Discussion in 'Index Futures' started by Drew07, Mar 5, 2007.

  1. Drew07

    Drew07

    Ok, I was hoping it wouldn't have to come to this, but I have to ask a really basic question. I've looked everywhere for the answer and I'm assuming at this point that its so basic that its a given in any futures tutorial...Lucky for me I've had several beers after work and could really care less about the verbal abuse and ostracism that I may likely provoke.

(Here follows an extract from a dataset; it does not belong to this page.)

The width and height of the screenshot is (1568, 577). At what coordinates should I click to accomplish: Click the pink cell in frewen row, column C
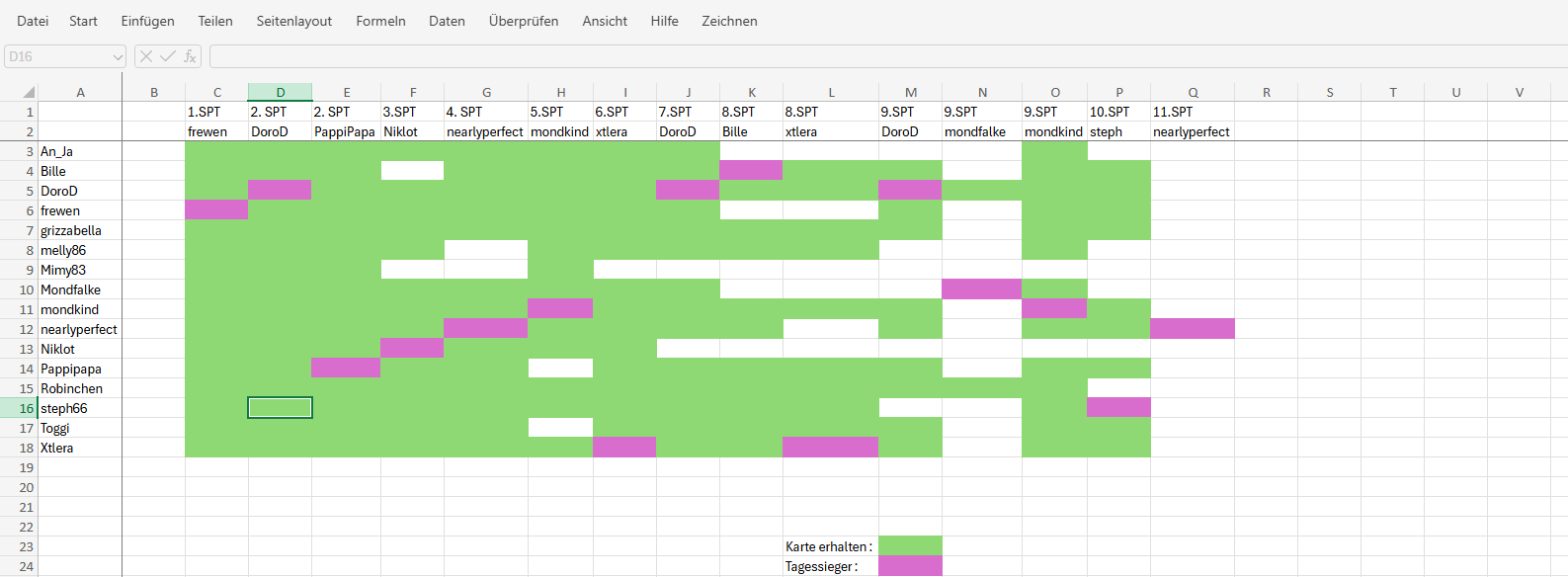[x=216, y=210]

    My question is basically how are margins used in futures trading?I have a lot more experience with stocks and I understand 2/1 margin and what not. In futures and forex, margin is expressed as a dollar amount rather than a fraction, ie, $500 on ES contracts, $600 for YM. Can someone break this down in the simplest of terms for me. For example if I have a $5k account and $500 margin on a certain contract...what does this mean...what is my bp.....how many contracts can I buy? When is there a margin call??? Thanks a ton.
     
  2. nkhoi

    nkhoi Moderator

    margin is your down payment, just like buying house, put down 20% and you get the house no question ask, same here, put down $500 and you can trade 1 contract, $1K for 2 etc... be aware that $500 is day margin, if you hold contract overnight it suddenly jump to $2K per contract but it will go back to $500 when market open. $5K = 10 contracts during the day, if you hold 10 overnight, they want $2K x 10 and suddenly you got margin call or your loss excess your cash on hand then you also get margin call.
     
  3. Drew07

    Drew07

    thanks nkhoi,
    so can a position every be liquidated by the broker after a point is reached....say I have 5 grand i buy 2 contracts of ES @ 500$ margin.....do I just continue to lose after i lose the initial 1000? or lets say I dont have enough in my account to cover the overnight margin and i dont close my position at the end of the day...what happens?
     
  4. nkhoi

    nkhoi Moderator

    remember you are using a down payment not a full face value of contract to trade, so of course you can and will lose more than your down payment, $1K for 2 contracts in this case, and continue to lose until your $5K is consumed and then they will cover your contract and tell you to come up with rest and then they might increase your margin so you can only trade 1 contract with $2K
     
  5. The way I understand it, is that every time ES drops a point your contract goes down $50. So if the position goes against you for 10 points and you liquidate it, your account is $500 lighter. Consequently, next time you place an order, you can only do it with 4500 that is left, therefore you could only purchase 9 contracts which would be $4500. Imagine if you have a 10 contract position and it goes 10 points away. Your account would be wiped by such a drop. So BE careful. Do not let the easy margin make your trading into gambling.
     
  6. Drew07

    Drew07

    I plan to trade very small (1 or 2 contracts) for a while until Im comfortable. Since I'm new to futures my main goal is capital preservation so I can stay in it and learn for as long as I can. Thank you guys for your help.
     


  7. We all have the same plan. execution of it however, is entirely different matter. Self discipline is where it is at. master it and you will master the market .... often times enough to be ahead at the end of the month. And one more thing.... there are NO stupid questions.
     
  8. Drew07

    Drew07

    ...Only stupid people who ask questions...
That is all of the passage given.